Assignment. Output only this range of the data below: the line that contains "This screenshot has height=1040, width=1920." through the final line, both ends included, each retyped exactly.

-------- Input for this task --------

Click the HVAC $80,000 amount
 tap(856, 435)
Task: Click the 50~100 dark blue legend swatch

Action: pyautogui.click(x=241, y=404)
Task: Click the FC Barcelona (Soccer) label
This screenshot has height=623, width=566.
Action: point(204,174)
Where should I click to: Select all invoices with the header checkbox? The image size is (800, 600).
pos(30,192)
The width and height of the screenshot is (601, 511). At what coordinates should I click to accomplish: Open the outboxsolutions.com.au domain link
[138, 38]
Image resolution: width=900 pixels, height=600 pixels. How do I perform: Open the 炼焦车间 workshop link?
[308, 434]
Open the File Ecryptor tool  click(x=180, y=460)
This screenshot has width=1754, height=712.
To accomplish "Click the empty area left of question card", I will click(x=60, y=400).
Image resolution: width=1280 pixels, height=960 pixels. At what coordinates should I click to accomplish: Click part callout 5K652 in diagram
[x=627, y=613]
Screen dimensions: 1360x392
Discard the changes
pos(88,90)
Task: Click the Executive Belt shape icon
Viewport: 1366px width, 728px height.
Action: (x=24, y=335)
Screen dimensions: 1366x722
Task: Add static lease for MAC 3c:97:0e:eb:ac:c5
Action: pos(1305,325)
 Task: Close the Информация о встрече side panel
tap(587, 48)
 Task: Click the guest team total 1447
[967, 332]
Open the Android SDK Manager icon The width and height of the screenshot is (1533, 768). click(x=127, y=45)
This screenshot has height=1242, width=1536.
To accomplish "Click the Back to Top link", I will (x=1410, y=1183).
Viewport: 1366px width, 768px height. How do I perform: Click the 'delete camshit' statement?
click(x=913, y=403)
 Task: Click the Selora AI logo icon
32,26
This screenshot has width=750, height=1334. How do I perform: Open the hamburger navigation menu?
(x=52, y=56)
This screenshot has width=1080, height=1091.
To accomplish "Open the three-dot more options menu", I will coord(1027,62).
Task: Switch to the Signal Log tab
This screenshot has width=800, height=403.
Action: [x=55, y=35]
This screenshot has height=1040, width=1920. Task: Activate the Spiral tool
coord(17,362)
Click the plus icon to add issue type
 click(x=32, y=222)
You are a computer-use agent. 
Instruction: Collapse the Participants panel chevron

--------

Exercise result.
This screenshot has height=1040, width=1920. Task: Activate the Spiral tool
coord(17,362)
Click the plus icon to add issue type
 click(x=32, y=222)
You are a computer-use agent. 
Instruction: Collapse the Participants panel chevron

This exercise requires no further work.